Business school was manual typing, filing, reading, writing, bookkeeping, learning how to be a valet (receptionist, seamstress of buttons, shopper for wive’s gifts, server of tea and coffee, good listener, waterer of plants, greeter of loud fat guys with cigars, compiler of documents, letter writer, dialer of phone calls, rememberer of numbers and taker of dictation).  It was a trade-skill because they made them master manual touch-typing before they allowed them access to the sophisticated electric “IBM” typewriter.  All this is true.



Dictation was taken down with the wonderful and intriguingly simple and elegant tool of Pitman Shorthand, the gloriously phonetic, invention of the linguist and Swedenborgian, Sir Isaac Pitman.  Then, she was small, while the giants of the past, the men of renown, such as Sir Pitman, were big.  Then, how terrible was her mother’s condition within which the mother also attempted to learn Sir Isaac Pitman’s shorthand.

Her mother was suffering a dark and deep depression.  She would come home from work and shut herself into her bedroom.  The daughter formed an image called “My Mother’s Bedroom Door” because that is where her mother went at the end of each day into  a black and limitless void.  People can’t survive in a deep, dark depression.



Then, what was the solution to this passive rebellion?  Then, why of course, it was Electro Convulsive Therapy!  Buzz the bejesus out of the frontal lobes to forget the worries of today and yesterday  and glide through with dreams of walking in a garden in the past, not keeping up to your mother, who is gone, never to return.

Her mother’s doctor had the cure, that is, ECT at the psychiatric ward at the top solarium floor of Royal Inland Hospital in Kamloops, BC, Canada.  That’s where the mother started her working life, learning nursing work in the 1930’s.  That’s where she ended it in the 1960’s, sitting in a bed with her short term memory erased.

Dataset content:

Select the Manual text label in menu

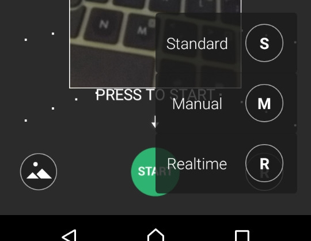click(197, 104)
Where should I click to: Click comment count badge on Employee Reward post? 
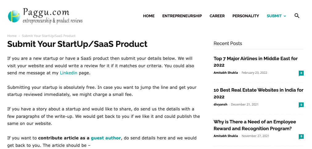coord(301,136)
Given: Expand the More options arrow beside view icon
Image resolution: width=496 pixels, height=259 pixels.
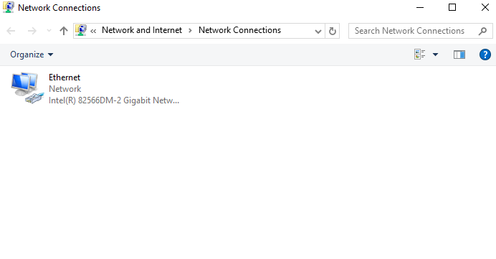Looking at the screenshot, I should [x=435, y=55].
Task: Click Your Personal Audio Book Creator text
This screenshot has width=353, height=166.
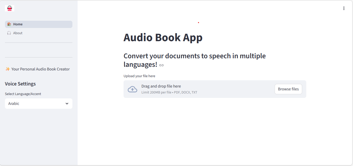Action: coord(40,69)
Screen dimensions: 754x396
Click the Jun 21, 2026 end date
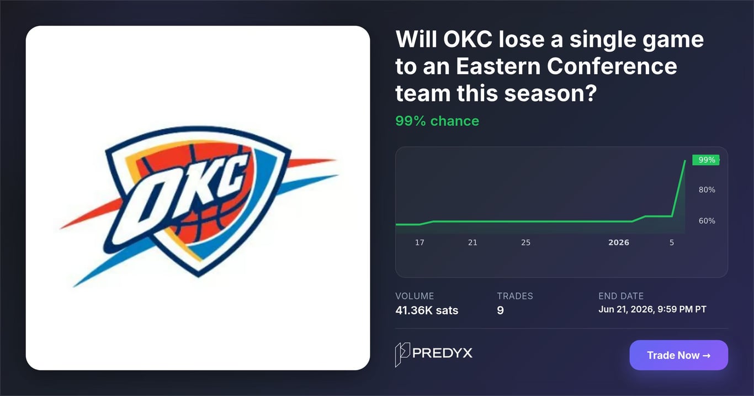click(652, 309)
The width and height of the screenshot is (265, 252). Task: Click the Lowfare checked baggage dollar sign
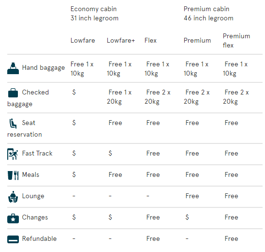tap(74, 92)
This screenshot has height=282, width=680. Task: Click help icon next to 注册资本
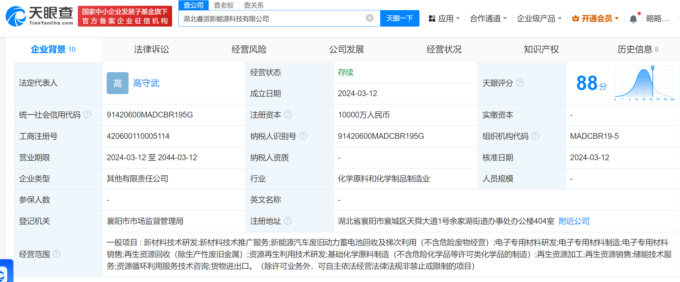[x=288, y=115]
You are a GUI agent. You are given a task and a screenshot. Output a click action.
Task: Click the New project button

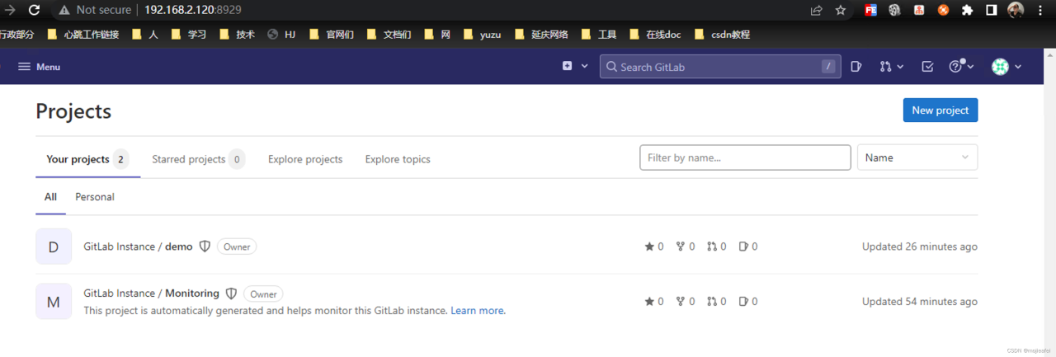coord(940,110)
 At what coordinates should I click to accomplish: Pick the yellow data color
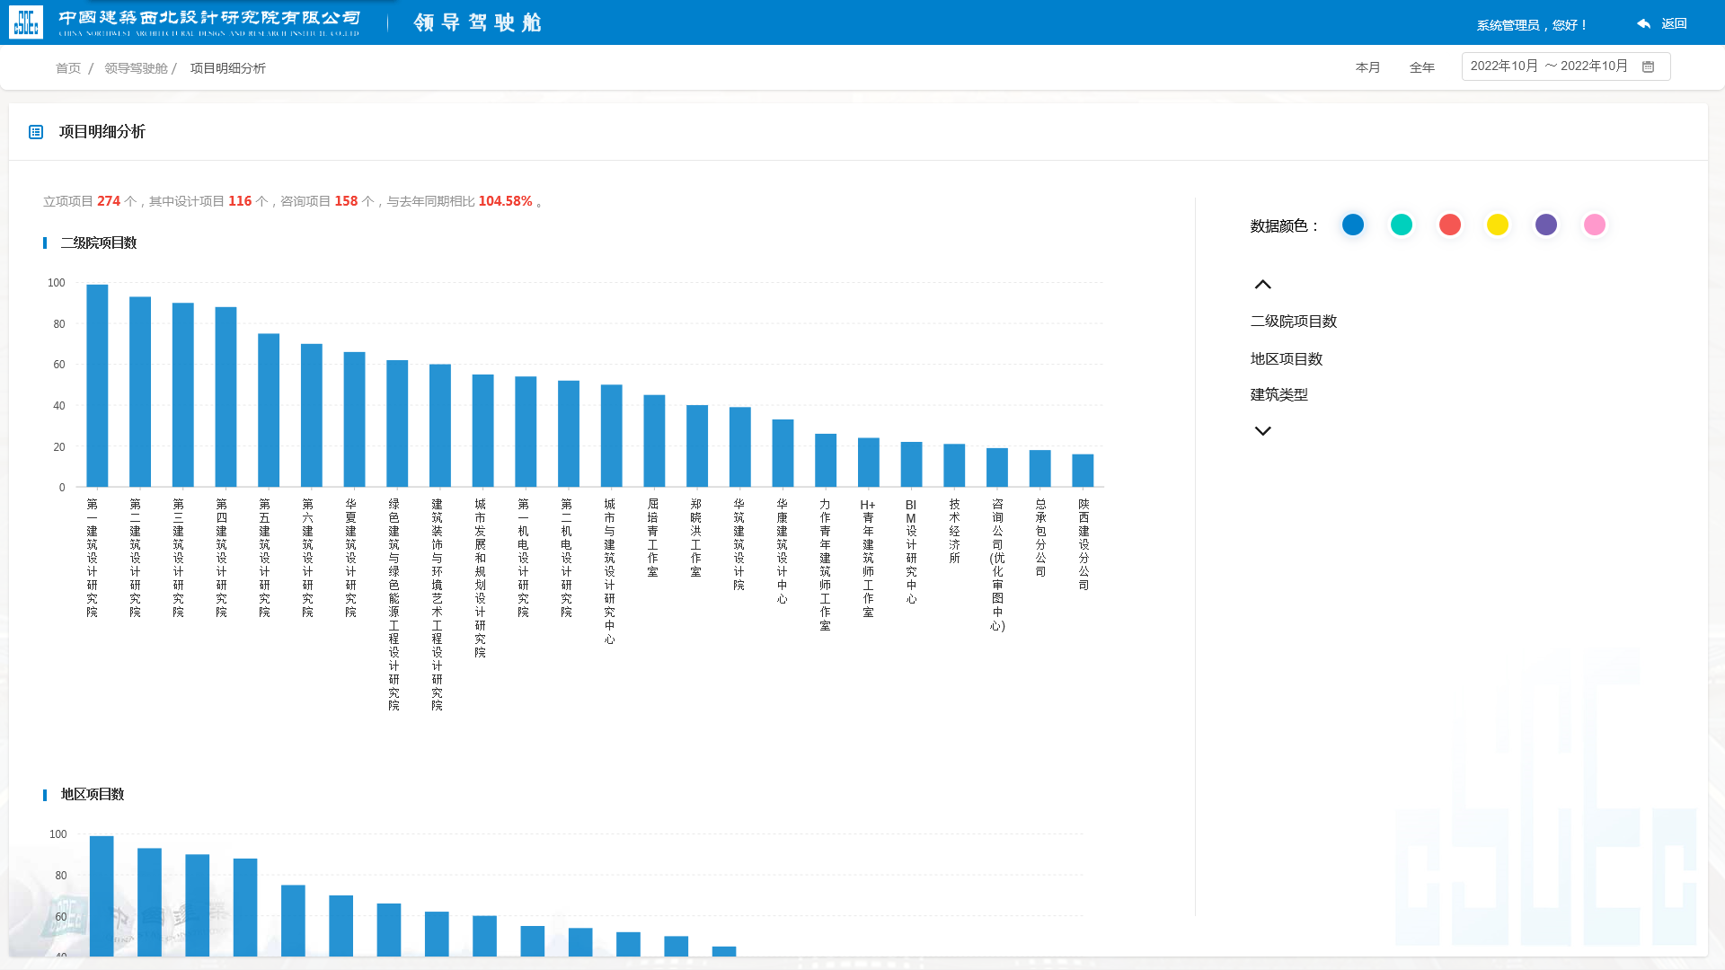tap(1497, 225)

Activity A:
In the memoir passage above about business school and a mother's depression, where was the mother given Electro Convulsive Therapy?
Activity B:
Resume the memoir passage about business school and the mother's depression, picking up right after its final sentence.

Reply A:
At the psychiatric ward on the top solarium floor of Royal Inland Hospital in Kamloops, BC, Canada.

Reply B:
The shift at the secretary school was 7:00 a.m. to 1:00 p.m. so the daughter was free to visit her mother at the solarium in the afternoon.  She could even take her mother out for a painfully slow walk, which is another story.



  Presumably her mother never really gave up because, when she heard her daughter wax on about the elegant simplicity of Sir Isaac Pitman’s shorthand, she had a flicker of inspiration and decided to try it too.  If she could no longer work as a hard-labouring nurse, which, in those pre-union days, meant nurses did everything; make beds, serve up meds, massage, dress, clean up, serve meals, all of it, she could perhaps learn shorthand, typing, filing and combine that with her knowledge of medicine to work in something less physically demanding, such as medical records.

Every day the mother would learn her shorthand lesson.  This required rote learning as well as insight and understanding.  Every evening, Dr. Shrink Mengele would zap her lobes electrically to produce the desired accepting state of stasis.  The downside of stopping someone from habitual worrying with electric currents to the frontal lobes, is stopping all remembering that requires the kind of short term repetitiveness used to learn something like Sir Isaac Pitman’s shorthand.  So her mother would say to her, each afternoon, “I am so stupid.  I can’t remember any of the shorthand I learned yesterday!”  Dr. Shrink Mengele’s compassion did not extend to letting her know about the short term memory erasing side effects of “ECT”.  The daughter was dutiful to the extent that it went right over her head.  It was one of those things when a person says, a day later, “Oh, why didn’t I think of that?”

Proud activists dismissed and pooh-poohed such things.  They didn’t have time to be depressed!  They were busy with truly important things like proletarian revolution and/or smashing the state.  They didn’t need to learn a skill that could help allay the tedium of daily survival.  They could afford to wear fatigues and carry a Dream Automatic and maybe even get so far as to praise the Leader Addicted To Heroin.  Smash, instead, the state!  Overthrow, instead, the bourgeoisie!  Prepare, instead, for proletarian revolution! Go to San Francisco with flowers in your hair!

At least one of them had the decency to quote Captain Bligh, “We are civilized people!”  Above all, don’t tell your friends your parents are crazy!